Molecular mechanism of 7,12-dimethylbenz[a]anthracene-induced immunosuppression: evidence for action via the interleukin-2 pathway

Previous studies in this laboratory have demonstrated that exposure of mice to the carcinogenic polycyclic aromatic hydrocarbon 7,12-dimethylbenz[a]anthracene results in suppression of both humoral and cell-mediated immunity. This suppression is unaccompanied by any significant alteration in splenic lymphocyte subpopulation composition, suggesting that the immune deficit was due to a modulation of lymphocyte function.
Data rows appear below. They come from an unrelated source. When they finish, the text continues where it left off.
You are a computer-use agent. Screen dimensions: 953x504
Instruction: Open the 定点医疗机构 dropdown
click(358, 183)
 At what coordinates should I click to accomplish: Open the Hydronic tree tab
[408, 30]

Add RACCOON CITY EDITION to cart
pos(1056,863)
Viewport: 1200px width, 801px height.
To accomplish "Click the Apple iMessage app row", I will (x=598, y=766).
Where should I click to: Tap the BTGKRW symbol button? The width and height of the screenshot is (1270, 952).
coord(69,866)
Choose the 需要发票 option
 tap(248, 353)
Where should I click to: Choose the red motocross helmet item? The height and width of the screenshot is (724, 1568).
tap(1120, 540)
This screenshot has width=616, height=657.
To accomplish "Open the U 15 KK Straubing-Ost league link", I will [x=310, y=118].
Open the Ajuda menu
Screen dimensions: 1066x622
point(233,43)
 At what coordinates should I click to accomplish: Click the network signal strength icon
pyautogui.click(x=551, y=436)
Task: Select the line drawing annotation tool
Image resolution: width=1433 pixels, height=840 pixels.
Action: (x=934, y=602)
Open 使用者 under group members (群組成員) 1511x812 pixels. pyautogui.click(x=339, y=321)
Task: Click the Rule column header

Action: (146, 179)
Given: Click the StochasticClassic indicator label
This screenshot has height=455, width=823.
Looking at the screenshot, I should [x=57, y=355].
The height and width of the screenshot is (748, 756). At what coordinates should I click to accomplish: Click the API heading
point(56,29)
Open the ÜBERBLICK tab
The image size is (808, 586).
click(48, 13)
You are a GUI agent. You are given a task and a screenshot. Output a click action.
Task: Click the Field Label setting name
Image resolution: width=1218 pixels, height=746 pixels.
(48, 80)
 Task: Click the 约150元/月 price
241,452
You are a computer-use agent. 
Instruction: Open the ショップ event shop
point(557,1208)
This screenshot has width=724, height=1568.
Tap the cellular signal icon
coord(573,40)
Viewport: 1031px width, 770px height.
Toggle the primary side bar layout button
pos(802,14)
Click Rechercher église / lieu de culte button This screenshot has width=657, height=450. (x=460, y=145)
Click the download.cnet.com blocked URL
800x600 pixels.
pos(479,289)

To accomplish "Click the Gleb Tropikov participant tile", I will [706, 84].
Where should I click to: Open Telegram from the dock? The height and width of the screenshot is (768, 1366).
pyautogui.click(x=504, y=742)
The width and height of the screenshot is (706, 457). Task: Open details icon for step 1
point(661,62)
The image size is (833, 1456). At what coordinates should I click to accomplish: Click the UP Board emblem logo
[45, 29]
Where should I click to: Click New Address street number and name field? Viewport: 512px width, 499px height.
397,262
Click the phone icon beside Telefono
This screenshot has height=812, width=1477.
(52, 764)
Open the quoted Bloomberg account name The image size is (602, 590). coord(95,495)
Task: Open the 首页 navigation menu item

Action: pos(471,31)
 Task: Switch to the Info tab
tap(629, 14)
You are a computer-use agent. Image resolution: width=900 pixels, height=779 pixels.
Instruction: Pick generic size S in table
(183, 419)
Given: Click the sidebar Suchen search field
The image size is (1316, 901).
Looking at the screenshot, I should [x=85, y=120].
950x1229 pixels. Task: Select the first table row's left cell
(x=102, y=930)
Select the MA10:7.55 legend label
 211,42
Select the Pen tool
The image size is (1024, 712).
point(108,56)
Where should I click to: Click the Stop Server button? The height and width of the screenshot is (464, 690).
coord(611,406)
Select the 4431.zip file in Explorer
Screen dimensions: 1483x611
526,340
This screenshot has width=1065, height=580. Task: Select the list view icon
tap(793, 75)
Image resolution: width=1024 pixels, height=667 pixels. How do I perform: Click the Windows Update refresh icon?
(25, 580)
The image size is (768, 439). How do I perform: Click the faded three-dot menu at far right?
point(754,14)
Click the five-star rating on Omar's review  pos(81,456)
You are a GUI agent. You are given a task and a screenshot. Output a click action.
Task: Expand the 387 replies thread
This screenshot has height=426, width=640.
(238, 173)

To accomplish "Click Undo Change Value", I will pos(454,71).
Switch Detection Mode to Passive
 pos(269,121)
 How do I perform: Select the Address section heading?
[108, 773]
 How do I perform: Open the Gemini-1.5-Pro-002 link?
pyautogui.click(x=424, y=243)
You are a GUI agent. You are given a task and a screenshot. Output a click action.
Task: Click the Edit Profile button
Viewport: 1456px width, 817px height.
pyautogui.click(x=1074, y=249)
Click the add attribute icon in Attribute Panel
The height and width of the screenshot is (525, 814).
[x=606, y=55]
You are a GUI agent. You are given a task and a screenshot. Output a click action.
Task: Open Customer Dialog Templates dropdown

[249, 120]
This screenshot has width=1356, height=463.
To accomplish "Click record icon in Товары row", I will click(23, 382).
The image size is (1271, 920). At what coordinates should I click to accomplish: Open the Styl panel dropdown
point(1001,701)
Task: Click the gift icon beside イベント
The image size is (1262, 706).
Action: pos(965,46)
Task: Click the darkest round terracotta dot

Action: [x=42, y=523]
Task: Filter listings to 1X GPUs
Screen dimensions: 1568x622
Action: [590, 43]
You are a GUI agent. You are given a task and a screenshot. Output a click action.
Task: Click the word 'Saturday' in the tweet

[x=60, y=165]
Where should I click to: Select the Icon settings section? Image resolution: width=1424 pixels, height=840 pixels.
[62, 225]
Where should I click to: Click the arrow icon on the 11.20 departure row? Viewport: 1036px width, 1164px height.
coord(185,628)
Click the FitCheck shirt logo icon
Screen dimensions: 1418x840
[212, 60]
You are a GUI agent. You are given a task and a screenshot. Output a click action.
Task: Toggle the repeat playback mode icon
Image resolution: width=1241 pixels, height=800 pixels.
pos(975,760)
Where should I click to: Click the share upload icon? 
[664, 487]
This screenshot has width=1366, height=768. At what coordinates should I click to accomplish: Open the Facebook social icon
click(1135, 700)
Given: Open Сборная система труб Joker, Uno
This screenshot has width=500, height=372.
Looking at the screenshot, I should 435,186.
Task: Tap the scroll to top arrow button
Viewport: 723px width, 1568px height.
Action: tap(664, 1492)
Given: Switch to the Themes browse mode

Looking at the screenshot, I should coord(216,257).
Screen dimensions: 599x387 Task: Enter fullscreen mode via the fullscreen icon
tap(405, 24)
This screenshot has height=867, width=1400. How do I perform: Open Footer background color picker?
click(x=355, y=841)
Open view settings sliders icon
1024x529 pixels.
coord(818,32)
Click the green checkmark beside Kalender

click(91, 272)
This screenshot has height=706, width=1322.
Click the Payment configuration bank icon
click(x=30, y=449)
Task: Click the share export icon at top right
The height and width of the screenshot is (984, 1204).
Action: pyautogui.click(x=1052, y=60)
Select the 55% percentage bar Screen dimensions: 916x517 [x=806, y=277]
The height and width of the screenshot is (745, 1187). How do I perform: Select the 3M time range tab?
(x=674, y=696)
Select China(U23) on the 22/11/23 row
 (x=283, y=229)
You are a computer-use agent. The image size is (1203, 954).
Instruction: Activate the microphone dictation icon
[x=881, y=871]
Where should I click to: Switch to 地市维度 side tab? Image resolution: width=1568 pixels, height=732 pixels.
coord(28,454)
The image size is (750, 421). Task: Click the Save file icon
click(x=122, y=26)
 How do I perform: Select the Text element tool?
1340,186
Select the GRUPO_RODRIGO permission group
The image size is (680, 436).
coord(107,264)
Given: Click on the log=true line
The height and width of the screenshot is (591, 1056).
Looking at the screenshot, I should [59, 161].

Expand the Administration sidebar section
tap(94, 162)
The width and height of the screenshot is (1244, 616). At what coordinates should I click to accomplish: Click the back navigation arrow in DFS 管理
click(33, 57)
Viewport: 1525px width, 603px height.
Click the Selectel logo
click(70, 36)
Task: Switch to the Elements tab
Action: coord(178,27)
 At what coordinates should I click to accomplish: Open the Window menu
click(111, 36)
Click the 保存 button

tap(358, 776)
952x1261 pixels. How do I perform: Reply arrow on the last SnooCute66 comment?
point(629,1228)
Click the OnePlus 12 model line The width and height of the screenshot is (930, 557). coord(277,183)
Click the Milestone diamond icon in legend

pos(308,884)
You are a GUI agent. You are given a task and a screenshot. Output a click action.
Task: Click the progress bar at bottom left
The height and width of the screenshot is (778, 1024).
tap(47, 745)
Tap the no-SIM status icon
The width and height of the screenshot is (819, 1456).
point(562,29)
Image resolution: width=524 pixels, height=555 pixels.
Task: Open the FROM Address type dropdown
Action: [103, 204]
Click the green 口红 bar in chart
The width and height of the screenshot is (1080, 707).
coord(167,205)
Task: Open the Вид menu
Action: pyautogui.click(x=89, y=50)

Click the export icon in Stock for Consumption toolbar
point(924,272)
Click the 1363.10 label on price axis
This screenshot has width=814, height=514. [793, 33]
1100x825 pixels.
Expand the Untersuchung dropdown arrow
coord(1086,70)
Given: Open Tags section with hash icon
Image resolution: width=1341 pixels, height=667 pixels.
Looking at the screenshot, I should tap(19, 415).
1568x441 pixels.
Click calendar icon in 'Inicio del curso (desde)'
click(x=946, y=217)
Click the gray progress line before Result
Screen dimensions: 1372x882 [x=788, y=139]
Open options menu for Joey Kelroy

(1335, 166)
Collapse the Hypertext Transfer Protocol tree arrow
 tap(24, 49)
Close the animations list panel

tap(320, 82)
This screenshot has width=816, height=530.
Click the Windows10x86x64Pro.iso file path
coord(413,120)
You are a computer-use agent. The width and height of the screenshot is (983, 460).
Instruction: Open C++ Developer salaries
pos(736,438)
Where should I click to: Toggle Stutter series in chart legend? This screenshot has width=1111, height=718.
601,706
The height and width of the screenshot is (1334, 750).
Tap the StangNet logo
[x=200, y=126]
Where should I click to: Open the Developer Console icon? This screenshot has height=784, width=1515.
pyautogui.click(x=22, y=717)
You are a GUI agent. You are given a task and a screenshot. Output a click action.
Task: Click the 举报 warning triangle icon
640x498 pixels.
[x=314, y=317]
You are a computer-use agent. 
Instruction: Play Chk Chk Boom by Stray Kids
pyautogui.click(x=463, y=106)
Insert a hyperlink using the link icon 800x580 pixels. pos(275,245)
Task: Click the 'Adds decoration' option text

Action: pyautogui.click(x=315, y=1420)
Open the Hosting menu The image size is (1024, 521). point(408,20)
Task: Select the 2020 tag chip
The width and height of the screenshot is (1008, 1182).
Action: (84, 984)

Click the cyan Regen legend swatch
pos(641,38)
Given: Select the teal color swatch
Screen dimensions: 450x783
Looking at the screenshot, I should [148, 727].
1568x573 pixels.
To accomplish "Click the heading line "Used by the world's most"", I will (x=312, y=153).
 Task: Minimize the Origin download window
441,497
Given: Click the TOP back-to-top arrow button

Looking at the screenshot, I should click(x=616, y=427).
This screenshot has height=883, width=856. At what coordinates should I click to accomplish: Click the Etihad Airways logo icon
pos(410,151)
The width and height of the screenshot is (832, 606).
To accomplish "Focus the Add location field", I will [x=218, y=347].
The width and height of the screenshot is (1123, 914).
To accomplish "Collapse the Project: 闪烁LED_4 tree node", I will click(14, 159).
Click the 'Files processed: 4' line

Additional studies implicated the T helper lymphocyte as the probable target for 7,12-dimethylbenz[a]anthracene-induced immunosuppression, apparently through an inhibition of interleukin 2 production. The purpose of the present study was to examine the mechanism of 7,12-dimethylbenz[a]anthracene-induced T lymphocyte dysfunction at the molecular level and to determine the consequences of 7,12-dimethylbenz[a]anthracene exposure on the interleukin 2 pathway. In vitro exposure of Con A-activated splenocytes to 7,12-dimethylbenz[a]anthracene resulted in suppression of the mitogenic response, suppressed interleukin 2 production, and reduced the expression of the high affinity receptor for interleukin 2. In contrast, expression of the low affinity interleukin 2 receptor was not affected. In addition, interleukin 2-dependent lymphoblasts and long term cultured splenocytes exhibited a dose-dependent decrease in proliferation following in vitro exposure to 7,12-dimethylbenz[a]anthracene. These results suggest that 7,12-dimethylbenz[a]anthracene-induced immunosuppression may be mediated, at least in part, through the interleukin 2/interleukin 2 receptor pathway.